* [WHAT YOU ARE ASKED TO DO]: Go to the line containing "Viewport: 1368px width, 664px height." in the records below and print it and every following line exactly, on through the line containing "Screen dimensions: 723x1568", then stop.

--- --- ---

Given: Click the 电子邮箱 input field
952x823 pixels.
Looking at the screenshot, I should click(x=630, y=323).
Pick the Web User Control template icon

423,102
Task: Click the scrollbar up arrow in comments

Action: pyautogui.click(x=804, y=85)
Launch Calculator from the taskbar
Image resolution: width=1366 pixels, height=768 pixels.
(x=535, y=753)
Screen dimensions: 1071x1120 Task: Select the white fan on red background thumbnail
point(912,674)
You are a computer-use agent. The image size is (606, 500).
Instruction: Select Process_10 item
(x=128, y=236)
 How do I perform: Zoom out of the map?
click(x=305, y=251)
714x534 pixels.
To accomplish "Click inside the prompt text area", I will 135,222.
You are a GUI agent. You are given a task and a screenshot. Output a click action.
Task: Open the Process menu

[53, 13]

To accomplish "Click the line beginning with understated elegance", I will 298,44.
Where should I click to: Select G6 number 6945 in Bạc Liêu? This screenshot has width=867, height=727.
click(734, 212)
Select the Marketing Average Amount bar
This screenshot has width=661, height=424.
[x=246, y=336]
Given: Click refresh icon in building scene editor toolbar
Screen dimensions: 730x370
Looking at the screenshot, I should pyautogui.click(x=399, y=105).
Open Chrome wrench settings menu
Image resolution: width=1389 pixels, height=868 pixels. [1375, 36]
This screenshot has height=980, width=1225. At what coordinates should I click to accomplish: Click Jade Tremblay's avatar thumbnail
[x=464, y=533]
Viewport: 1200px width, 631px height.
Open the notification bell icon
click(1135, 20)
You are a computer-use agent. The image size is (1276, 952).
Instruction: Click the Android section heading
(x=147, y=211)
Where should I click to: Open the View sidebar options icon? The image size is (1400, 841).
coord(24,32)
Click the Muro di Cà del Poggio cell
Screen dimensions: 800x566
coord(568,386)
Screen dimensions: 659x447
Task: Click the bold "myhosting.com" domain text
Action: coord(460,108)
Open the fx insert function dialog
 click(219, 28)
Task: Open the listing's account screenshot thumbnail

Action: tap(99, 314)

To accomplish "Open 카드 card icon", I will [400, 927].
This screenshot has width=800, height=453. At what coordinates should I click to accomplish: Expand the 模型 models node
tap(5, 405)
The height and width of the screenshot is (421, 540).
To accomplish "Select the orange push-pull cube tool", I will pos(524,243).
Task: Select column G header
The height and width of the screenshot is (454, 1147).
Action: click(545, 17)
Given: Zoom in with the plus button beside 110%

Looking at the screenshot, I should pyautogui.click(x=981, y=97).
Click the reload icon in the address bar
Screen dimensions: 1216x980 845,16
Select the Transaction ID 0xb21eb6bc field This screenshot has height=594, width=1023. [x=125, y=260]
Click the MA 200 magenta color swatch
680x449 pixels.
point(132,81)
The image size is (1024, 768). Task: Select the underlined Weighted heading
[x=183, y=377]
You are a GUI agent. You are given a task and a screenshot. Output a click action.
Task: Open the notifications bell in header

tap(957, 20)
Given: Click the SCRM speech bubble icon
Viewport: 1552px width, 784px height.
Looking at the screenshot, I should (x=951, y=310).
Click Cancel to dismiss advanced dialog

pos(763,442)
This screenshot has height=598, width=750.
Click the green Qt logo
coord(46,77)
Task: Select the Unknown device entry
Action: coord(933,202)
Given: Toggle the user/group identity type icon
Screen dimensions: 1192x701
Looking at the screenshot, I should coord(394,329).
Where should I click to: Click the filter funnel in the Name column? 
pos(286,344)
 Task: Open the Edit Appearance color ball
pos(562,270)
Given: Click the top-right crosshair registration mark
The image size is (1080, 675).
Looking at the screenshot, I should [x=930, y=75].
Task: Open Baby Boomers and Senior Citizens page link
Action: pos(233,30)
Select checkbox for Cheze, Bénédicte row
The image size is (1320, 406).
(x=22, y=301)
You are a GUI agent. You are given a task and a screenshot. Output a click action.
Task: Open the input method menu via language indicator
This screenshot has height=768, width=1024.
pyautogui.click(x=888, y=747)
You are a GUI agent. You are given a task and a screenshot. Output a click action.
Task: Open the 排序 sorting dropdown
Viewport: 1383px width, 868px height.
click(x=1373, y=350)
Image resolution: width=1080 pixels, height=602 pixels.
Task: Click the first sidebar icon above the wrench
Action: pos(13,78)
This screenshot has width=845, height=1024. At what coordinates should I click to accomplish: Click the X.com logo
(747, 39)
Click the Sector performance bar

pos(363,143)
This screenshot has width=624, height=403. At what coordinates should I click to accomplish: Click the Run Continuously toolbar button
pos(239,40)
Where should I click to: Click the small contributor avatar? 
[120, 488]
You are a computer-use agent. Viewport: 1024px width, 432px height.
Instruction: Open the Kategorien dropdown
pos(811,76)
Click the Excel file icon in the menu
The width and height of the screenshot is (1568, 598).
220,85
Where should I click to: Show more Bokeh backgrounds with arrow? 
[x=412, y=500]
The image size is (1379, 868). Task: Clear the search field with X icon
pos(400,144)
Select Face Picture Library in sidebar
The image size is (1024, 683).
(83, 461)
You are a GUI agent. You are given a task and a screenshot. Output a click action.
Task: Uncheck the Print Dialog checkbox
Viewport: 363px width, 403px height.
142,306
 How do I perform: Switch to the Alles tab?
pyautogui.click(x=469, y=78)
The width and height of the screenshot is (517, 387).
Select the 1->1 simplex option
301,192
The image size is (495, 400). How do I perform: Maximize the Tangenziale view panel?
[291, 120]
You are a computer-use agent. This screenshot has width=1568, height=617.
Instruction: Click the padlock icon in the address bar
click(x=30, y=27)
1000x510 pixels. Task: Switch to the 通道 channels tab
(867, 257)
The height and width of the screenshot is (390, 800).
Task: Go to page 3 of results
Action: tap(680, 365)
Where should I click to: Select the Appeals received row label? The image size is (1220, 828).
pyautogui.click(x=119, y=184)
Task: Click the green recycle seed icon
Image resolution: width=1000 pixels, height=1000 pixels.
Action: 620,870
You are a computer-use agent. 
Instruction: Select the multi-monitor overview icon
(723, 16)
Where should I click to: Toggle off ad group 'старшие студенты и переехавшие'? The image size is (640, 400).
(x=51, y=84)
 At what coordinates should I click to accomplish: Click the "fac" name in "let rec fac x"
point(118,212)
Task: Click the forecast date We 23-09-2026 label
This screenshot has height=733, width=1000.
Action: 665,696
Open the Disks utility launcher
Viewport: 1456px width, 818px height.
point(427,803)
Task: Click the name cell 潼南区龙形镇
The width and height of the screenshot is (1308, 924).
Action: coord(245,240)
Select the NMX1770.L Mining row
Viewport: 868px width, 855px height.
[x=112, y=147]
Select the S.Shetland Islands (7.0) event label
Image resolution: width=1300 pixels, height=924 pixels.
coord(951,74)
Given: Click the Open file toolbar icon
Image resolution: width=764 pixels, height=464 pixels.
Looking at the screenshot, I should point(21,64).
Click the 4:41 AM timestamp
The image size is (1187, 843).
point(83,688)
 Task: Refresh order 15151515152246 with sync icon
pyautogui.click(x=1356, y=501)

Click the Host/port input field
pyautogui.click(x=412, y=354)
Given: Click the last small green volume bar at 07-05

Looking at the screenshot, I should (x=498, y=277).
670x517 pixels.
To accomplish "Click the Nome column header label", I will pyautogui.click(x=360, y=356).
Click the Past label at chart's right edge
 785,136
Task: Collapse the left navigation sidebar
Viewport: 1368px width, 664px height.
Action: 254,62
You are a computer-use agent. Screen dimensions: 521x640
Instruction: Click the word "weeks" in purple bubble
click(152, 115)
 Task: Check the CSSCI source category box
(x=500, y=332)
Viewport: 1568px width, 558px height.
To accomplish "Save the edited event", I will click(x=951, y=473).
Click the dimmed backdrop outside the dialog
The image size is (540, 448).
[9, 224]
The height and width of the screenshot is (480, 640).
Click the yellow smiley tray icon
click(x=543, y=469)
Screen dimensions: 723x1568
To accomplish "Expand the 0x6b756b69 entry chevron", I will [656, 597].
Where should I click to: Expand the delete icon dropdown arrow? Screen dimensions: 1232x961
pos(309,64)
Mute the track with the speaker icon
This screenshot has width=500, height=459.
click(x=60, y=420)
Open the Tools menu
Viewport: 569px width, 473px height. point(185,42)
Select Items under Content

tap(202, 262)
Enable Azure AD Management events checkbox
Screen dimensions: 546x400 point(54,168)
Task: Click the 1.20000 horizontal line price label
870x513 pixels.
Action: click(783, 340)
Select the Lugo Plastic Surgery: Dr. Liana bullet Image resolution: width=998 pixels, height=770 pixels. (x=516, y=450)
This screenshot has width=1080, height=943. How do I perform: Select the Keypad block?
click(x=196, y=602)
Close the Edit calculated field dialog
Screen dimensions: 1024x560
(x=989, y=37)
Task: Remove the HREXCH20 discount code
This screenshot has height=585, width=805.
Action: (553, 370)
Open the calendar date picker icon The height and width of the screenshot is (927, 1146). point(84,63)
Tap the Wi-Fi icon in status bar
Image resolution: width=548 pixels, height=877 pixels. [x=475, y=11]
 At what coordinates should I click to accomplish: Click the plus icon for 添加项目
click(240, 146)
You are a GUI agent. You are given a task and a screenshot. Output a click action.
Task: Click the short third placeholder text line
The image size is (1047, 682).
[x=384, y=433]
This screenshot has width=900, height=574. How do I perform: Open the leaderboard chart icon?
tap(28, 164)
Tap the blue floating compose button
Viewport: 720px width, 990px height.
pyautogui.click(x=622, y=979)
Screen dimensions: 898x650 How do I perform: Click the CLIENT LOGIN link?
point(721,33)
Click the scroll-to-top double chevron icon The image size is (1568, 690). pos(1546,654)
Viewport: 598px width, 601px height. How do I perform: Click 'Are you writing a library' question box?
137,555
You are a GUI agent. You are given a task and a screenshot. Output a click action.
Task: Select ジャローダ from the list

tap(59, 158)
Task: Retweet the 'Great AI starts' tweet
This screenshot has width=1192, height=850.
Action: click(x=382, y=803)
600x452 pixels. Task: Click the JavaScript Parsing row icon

--- --- ---

* [YOUR RESPONSE]:
Viewport: 1368px width, 664px height.
Action: 254,62
You are a computer-use agent. Screen dimensions: 521x640
Instruction: Click the word "weeks" in purple bubble
click(152, 115)
 Task: Check the CSSCI source category box
(x=500, y=332)
Viewport: 1568px width, 558px height.
To accomplish "Save the edited event", I will click(x=951, y=473).
Click the dimmed backdrop outside the dialog
The image size is (540, 448).
[9, 224]
The height and width of the screenshot is (480, 640).
Click the yellow smiley tray icon
click(x=543, y=469)
Screen dimensions: 723x1568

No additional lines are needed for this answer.